Deltoid ligament repair versus trans-syndesmotic fixation for bimalleolar equivalent ankle fractures

SLR - December 2022 - Justin K. Metli, DPM 

Title: Deltoid ligament repair versus trans-syndesmotic fixation for bimalleolar equivalent ankle fractures

Reference: Whitlock KG, LaRose M, Barber H, Fletcher A, Cunningham D, Menken L, Yoon RS, Gage MJ. Deltoid ligament repair versus trans-syndesmotic fixation for bimalleolar equivalent ankle fractures. Injury. 2022 Jun;53(6):2292-2296.

Level of Evidence: Level IV

Reviewed by: Justin K. Metli, DPM 
Residency Program: Regions Hospital/HealthPartners Institute, Saint Paul, MN

Podiatric Relevance: Ankle fractures are a devastating injury commonly seen in Podiatric medicine and can have profound implications on a patient’s ability to ambulate. Distal fibula fractures are one of the most common ankle fracture patterns encountered and when these are of the bimalleolar equivalent they can lead to syndesmosis instability. When there is instability of the syndesmosis, the ankle is unstable and can lead to decreased tibiotalar contact area. When it comes to the surgical correction of syndesmosis instability there is no unanimity on the optimal method of stabilization. In fact, the role of deltoid ligament repair in the treatment of bimalleolar equivalent ankle fractures is one that has been very controversial. This study retrospectively analyzed patients who had ORIF of isolated unstable distal fibula fractures with the goal of comparing functional outcome scores and reoperation rates. 

Methods: A level IV retrospective review was performed to identify patients who underwent ORIF of the distal fibula along with one of the following: trans-syndesmotic fixation, deltoid ligament repair, or a combination of the two. The functional status of each patient was assessed utilizing the American Academy of Orthopedic Surgeons Lower Limb Outcomes Assessment – Foot and Ankle Module (AAOS-FAM). Secondary outcomes that were measured included rates of reoperation and complications between the three stabilization procedures. 
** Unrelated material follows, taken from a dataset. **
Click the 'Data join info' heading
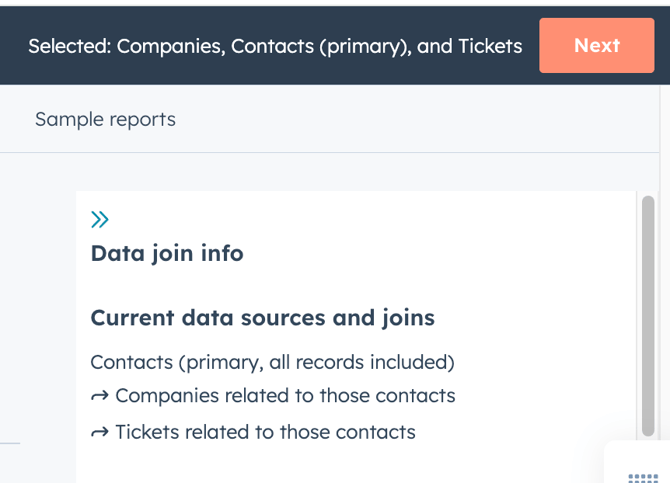The height and width of the screenshot is (483, 670). coord(167,253)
Results: A total of 108 patients were included with 66 (61%) undergoing trans-syndesmotic fixation, 16 (15%) deltoid ligament repair, and 26 (24%) were treated with a combination of the two between 2005 and 2019. Mean follow-up was 4.6 (range 3-5) years postoperatively. The AAOS-FAM mean scores between the three groups were not statistically significant. The study found a higher reoperation rate for trans-syndesmotic fixation compared to the deltoid ligament repair. However, there was no statistical significance between deltoid ligament repair and combined fixation or between trans-syndesmotic and combined fixation. There were three major complications, two of them being with trans-syndesmotic fixation (one suture button and one screw fixation) and one with the combined fixation. 
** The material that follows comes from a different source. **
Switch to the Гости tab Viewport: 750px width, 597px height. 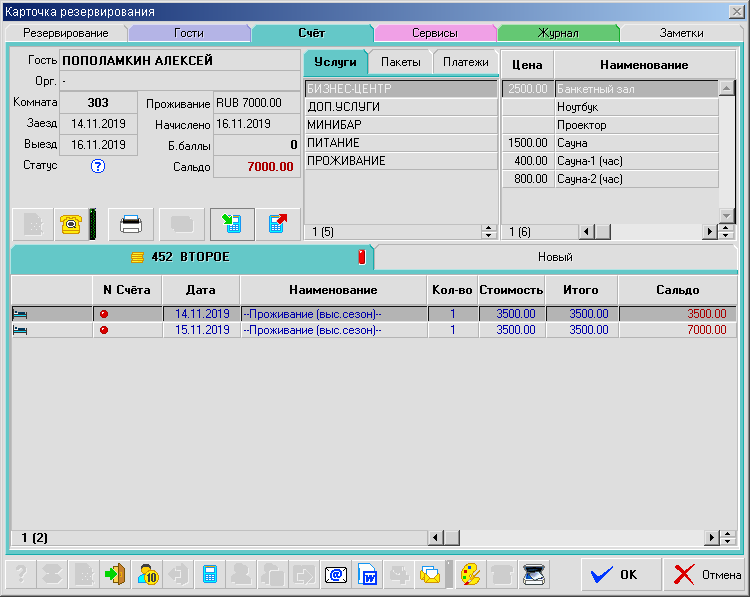click(x=188, y=33)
Conclusions: The authors conclude, acute deltoid ligament repair should be considered when surgically planning for unstable distal fibula fractures. This study demonstrates the crucial role that the deltoid ligament plays when it comes to ankle stabilization. It yielded similar functional scores and significantly less reoperation rates when compared to trans-syndesmotic fixation. Overall, this article sheds light onto why one should repair the deltoid ligament when it comes to unstable distal fibula fractures. However, this study has its limitations specifically the fact that there were multiple different surgeons who performed the procedures but also the retrospective design and lack of clinical outcomes evaluated. Further higher-level studies are needed to evaluate clinical outcomes associated with each procedure and with one or two surgeons performing the procedures to decrease heterogeneity when it comes to post-operative and surgical techniques.